Please share good ideas implemented poorly you have seen.
For example, in the past 24 hours I have come across 2 such beasts:
1) A company doing vertical scaling based on username. Unsurprisingly, they found that 70% of their users had usernames beginning with 1 of 2 letters. A better idea? Do it by last 2 digits of a user id. That way, even though users are created and perhaps deleted all the time, the distribution is effectively random. Language is not.
With 2 significant figures, you can divide vertically many different ways -- 1 large table of all the uids, 2 tables of uids ending in 00-49 and 50-99, 4 tables, 10 tables, 25 tables, 50 tables, 100 tables. This eliminates the need for a separate table for each user.
For example, the online dating site I work for uses this method for messaging. So a user's inbox is just one part of a table. If the user has uid 12345, their "Inbox" is the result of SELECT * FROM Inbox_45 WHERE toUid=12345. Their "Sent" box is the result of SELECT * FROM Inbox_45 WHERE fromUid=12345. We have over 650,000 active users; I can only imagine what horrors we would have if we had 1 table for each person's mailbox (much less 1 each for Trash, Sent, Saved and Inbox).
This also helps when using InnoDB tables, as we are -- the count(*) query to find the number of messages in your boxes uses the indexes on toUid and fromUid on the tables. 1 table per uid would not take advantage of this index, although it would probably be a bit faster in terms of retrieval. We kept this idea in mind -- if we had one table per uid, we probably could use MyISAM tables, and counts would be faster. But again, horrors with 650,000 tables!
Also, you want to keep your code as flexible as possible. Do not hard code which servers have which tables -- use SHOW TABLES in scripts and such. We truncate trashes nightly, and simply have a loop that says:
(pseudocode)
for i in "show tables"
do
truncate Trash_$i
done
2) The lead developer on a new project had the rule of "each table has a class", which led another developer to come to me asking to resolve a problem. You guessed it -- tables in different databases that have the same name. We have a static database, with a table called "Preferences". This is a joining table, that says "preference #1 is always blah". And in our profiles database for a site, we also have a "Preferences" table -- this is where we associate users with their preferences.

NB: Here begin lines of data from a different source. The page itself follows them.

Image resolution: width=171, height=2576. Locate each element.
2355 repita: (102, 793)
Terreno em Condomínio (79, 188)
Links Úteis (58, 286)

The goal is world domination to be able to have multiple sites use similar codebases and data schema. Therefore, it is perfectly reasonable to have databases with identical schemas and different names. Site1 can have an identical schema and codebase to Site2, with storing the data in the "Site1" and "Site2" databases. The reason to have 2 separate databases is that we want to be avoid having to put which site the data refers to as a part of each row.
Any other examples of good ideas implemented poorly? Feel free to make an entry, but if it's not on PlanetMySQL.org please put a link in the comments so I'm sure to actually read it.
Followers may note I fell way short of my goal of 1 post per day in May; in fact, I had 15 posts in May, not the 31 I had hoped. I'm OK with that, and I apologize for the long radio silence. In the meantime, I had a wonderful few weeks, including biking on the island of Martha's Vineyard, and a wonderful phone conversation with Frank Mash last night.
If anyone cares to know, my Skype name is awfief. I'm happy to talk to folks; I'm GMT -5 (Eastern Standard Time, Daylight Savings when appropriate). I also have a tendency to leave the program on while I'm in the room, so feel free to ring (instead of Skype Chat) to see if I'm around.
Yes, some people don't
Yes, some people don't consider the data demographics well in applications. Always pay to do some data analysis first when enhancing an existing system, but when designing a new system it pays to use a user data independent means of splitting data as per your example of last 2 digits, hadn't tried that approach before.
Hmmm, writing a blog entry every day, it's very hard isn't it. I tried myself without success but did succeed at 30 days straight. Jan 2006 and Feb 2006.
Keep trying!
Of all the regular PlanetMySQL bloggers, I guess you were the person I interacted with the least at the UC, but at least we do share a infamous bond in the future of MySQL. Hopefully we can all skype conference with the usual suspects at some later date.
Hi Sheeri, UC seems a long
Hi Sheeri,
UC seems a long time ago! I'm very sorry but my skype does not seem to be able to find: awfief
Thank you very much Sheeri
Thank you very much Sheeri for an excellent chat yesterday night. You were a great help in generously discussing the best practices with me. I really appreciate it.
Thanks
Frank